__Exercise task__
Replace "prize" with "reward" in the lines from the one containing "The width and height of the screenshot is (859, 559)." through the one containing "(x=416, y=65)", inclusive, and give back only those lines with nothing else changed. Omit the pictures.

──────── Entries supplied ────────

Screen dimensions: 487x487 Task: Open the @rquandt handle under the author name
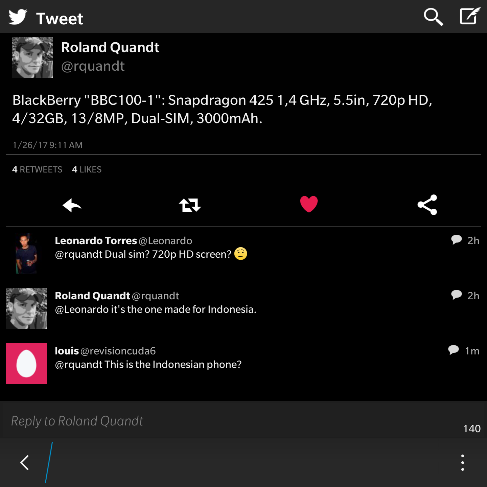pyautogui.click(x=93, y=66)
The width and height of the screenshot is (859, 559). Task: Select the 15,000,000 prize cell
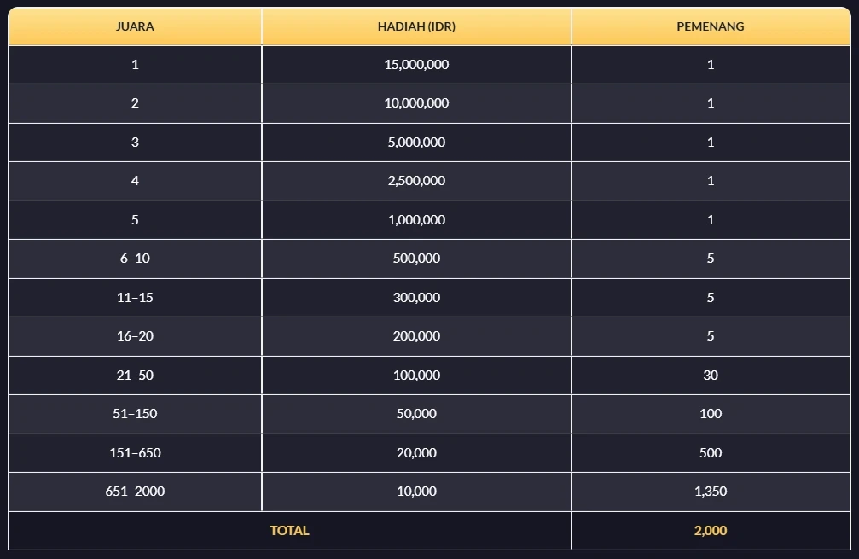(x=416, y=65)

────────
──────── Entries supplied ────────

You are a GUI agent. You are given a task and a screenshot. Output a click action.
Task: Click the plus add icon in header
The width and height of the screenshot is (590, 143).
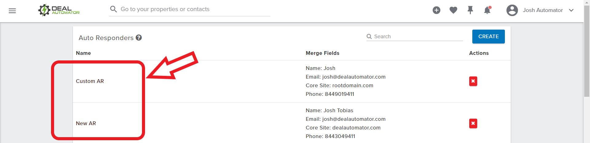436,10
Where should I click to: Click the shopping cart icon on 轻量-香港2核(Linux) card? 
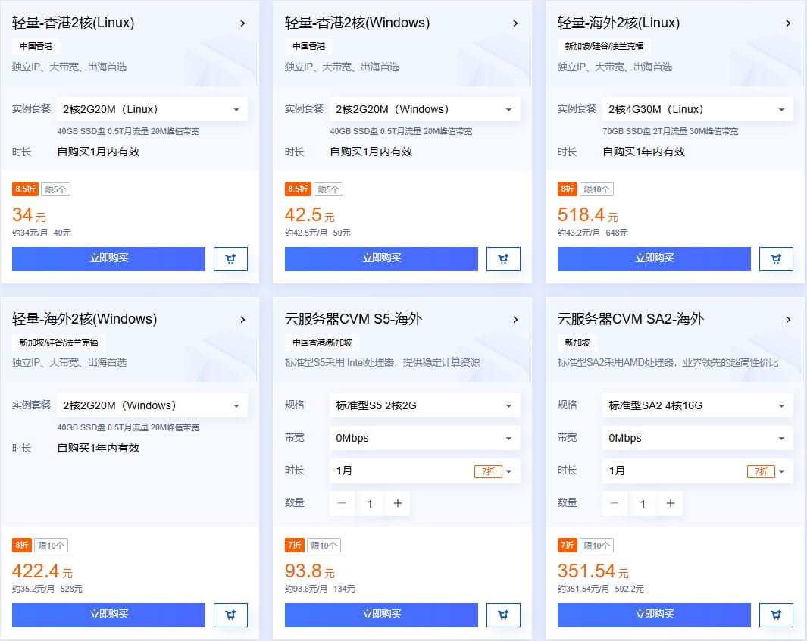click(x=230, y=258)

────────

__Solution to the problem__
The width and height of the screenshot is (859, 559). Task: Select the 15,000,000 reward cell
(x=416, y=65)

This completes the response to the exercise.